■ Required work: From the entries that follow, report every line in which "refiner" occurs.

■ Recorded information:

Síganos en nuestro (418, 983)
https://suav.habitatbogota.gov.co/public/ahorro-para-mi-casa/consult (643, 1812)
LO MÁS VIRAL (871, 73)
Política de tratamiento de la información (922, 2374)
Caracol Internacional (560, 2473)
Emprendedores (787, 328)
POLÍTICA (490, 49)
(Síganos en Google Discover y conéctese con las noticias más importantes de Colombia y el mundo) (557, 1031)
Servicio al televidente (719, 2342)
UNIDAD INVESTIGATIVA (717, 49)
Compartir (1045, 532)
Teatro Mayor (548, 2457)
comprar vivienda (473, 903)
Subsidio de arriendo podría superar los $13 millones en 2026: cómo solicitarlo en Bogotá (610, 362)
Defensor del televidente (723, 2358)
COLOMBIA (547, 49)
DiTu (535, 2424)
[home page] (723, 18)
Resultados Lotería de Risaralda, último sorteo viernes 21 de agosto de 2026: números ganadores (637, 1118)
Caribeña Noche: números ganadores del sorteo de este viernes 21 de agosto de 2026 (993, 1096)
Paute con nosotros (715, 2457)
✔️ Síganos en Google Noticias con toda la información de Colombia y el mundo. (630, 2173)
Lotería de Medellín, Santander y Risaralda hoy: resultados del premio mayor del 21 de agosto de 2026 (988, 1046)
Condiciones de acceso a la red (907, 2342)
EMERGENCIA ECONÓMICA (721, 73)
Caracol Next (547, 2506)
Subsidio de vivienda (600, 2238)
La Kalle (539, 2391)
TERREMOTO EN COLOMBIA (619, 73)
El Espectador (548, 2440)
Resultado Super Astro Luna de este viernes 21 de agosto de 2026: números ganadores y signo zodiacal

* * *

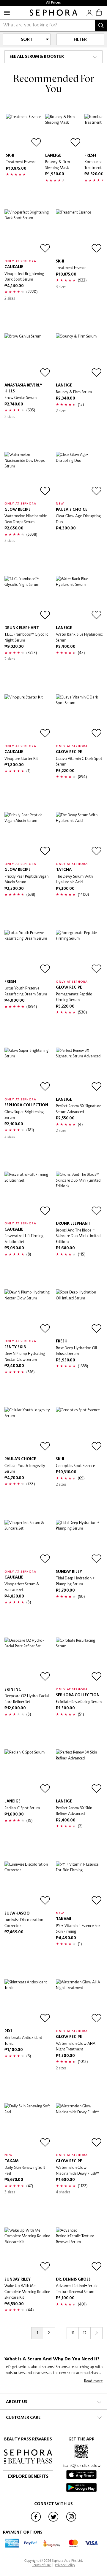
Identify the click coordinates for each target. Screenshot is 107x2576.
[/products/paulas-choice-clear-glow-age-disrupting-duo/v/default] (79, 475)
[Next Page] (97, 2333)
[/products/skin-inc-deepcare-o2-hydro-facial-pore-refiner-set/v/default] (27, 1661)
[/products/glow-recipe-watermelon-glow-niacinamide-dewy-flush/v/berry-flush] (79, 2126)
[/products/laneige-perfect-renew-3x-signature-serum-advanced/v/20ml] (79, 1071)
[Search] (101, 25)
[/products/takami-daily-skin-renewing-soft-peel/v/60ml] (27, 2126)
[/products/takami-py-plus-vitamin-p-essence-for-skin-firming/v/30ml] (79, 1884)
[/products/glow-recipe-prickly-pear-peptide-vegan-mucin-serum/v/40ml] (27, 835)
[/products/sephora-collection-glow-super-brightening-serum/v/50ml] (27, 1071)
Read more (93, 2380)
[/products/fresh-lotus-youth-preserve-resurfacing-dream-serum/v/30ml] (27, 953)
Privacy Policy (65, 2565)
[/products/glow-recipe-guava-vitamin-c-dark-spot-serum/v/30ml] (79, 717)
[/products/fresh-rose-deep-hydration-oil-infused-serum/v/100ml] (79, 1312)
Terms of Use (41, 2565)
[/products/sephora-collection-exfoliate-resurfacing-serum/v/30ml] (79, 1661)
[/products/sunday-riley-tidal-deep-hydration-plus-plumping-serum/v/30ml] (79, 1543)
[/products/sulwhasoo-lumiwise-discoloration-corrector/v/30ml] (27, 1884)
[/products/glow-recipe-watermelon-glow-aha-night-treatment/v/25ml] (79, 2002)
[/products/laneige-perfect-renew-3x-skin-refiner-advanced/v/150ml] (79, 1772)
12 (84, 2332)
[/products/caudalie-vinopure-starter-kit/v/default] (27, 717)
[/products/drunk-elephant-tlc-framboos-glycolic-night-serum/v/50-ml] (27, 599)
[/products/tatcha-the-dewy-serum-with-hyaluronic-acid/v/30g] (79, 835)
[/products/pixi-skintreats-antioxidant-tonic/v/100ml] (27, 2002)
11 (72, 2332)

...

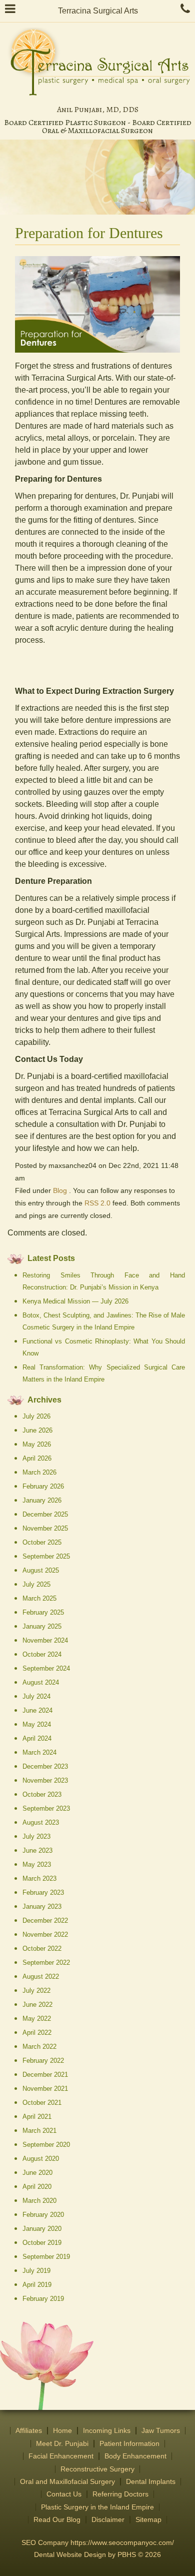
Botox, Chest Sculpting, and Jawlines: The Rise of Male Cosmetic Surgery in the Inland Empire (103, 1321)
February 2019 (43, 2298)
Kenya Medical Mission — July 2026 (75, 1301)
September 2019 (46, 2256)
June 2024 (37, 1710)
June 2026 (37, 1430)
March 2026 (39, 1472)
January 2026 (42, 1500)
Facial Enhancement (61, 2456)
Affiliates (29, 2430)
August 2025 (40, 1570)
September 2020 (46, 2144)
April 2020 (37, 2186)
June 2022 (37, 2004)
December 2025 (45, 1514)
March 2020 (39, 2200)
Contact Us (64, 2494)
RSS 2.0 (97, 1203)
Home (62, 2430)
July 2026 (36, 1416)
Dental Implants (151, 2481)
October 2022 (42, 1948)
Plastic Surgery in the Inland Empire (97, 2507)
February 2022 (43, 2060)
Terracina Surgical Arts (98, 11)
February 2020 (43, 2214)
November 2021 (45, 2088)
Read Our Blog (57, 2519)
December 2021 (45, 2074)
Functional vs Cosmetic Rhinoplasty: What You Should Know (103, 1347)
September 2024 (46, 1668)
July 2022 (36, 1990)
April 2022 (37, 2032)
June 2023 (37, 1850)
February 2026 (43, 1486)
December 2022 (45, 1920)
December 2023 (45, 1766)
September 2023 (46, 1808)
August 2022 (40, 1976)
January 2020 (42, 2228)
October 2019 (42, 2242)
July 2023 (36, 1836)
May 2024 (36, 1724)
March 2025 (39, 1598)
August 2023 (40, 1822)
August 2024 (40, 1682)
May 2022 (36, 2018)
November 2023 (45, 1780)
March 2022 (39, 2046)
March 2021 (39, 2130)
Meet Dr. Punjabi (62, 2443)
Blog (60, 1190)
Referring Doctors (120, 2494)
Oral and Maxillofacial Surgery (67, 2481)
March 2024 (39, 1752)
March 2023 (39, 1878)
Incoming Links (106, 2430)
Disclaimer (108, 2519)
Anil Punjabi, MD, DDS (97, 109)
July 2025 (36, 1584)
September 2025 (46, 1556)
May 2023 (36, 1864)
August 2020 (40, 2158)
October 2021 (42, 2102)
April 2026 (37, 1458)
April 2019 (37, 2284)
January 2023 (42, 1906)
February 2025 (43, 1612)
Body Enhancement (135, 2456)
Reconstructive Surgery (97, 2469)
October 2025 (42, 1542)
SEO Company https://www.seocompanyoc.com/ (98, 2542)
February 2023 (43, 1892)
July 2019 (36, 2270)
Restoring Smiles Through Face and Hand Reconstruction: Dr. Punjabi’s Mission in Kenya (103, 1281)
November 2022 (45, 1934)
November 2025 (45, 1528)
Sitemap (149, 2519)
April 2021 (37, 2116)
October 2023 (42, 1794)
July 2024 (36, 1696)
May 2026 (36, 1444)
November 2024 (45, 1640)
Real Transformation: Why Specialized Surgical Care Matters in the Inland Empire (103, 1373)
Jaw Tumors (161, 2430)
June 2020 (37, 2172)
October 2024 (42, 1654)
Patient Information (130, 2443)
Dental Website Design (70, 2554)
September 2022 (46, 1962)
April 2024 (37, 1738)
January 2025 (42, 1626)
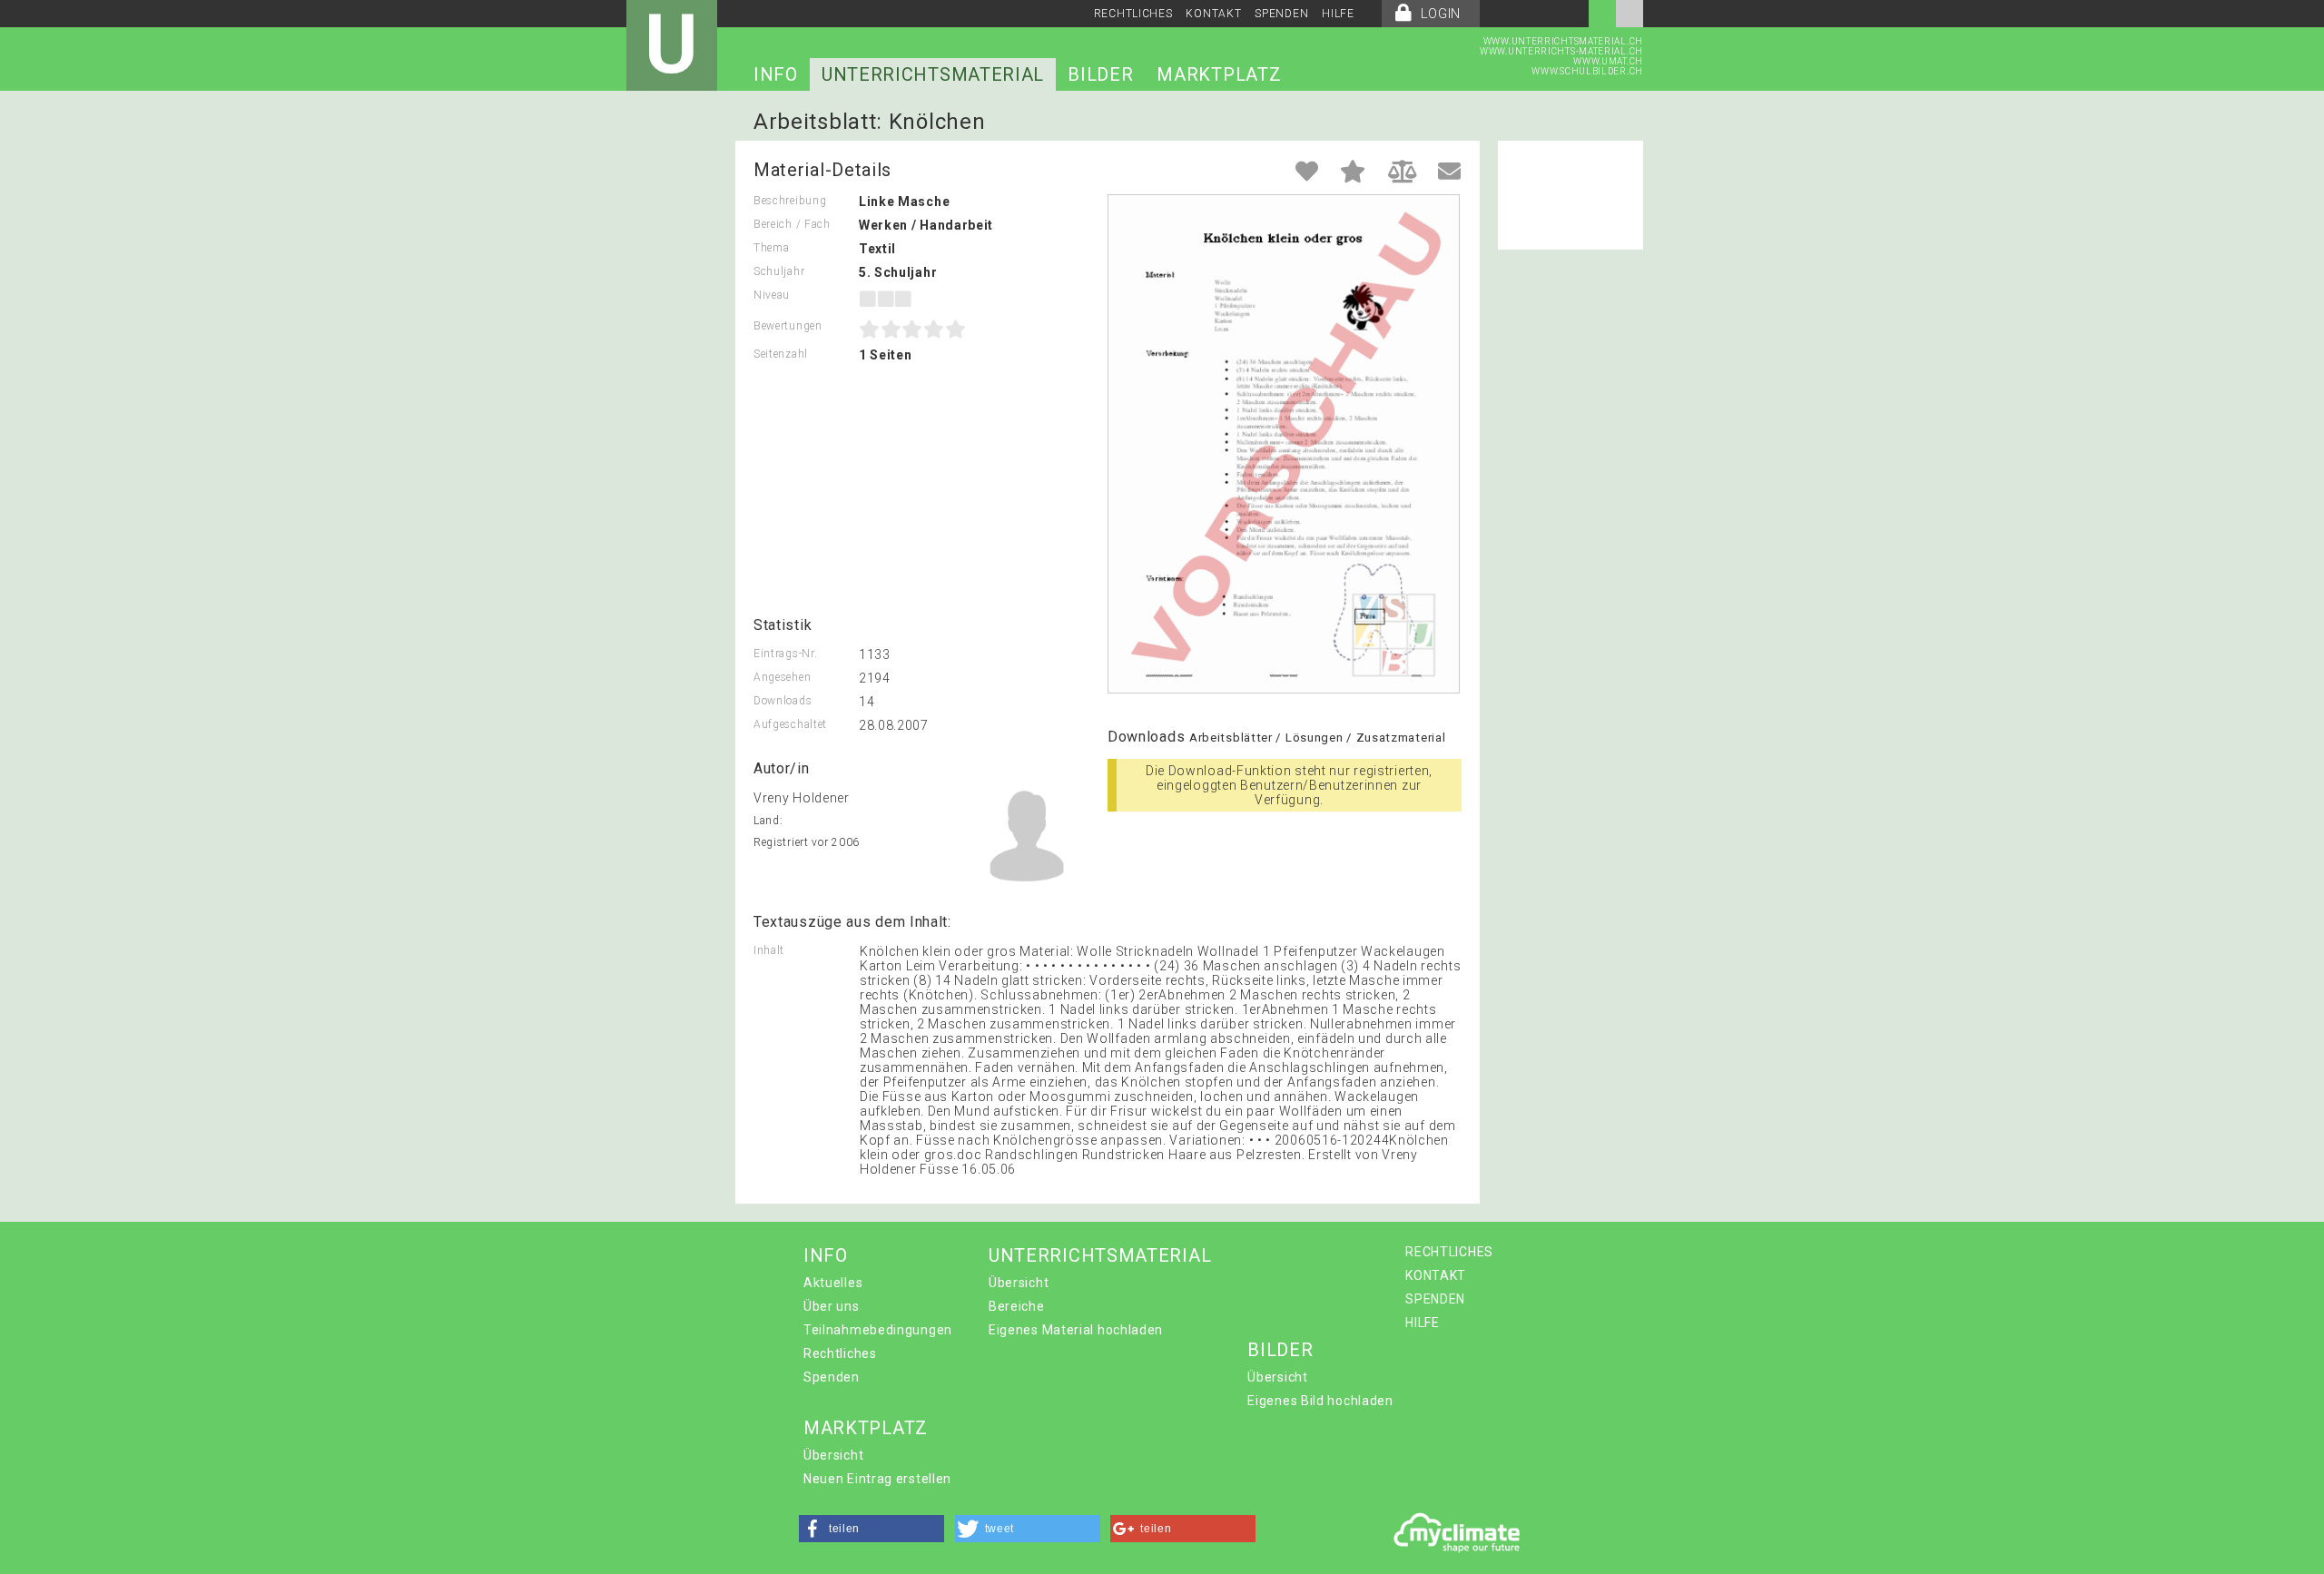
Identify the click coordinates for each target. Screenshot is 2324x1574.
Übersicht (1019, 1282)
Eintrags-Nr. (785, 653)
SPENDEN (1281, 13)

■ Exercise response:
[/products/skin-inc-deepcare-o2-hydro-facial-pore-refiner-set/v/default] (27, 1661)
[/products/laneige-perfect-renew-3x-skin-refiner-advanced/v/150ml] (79, 1772)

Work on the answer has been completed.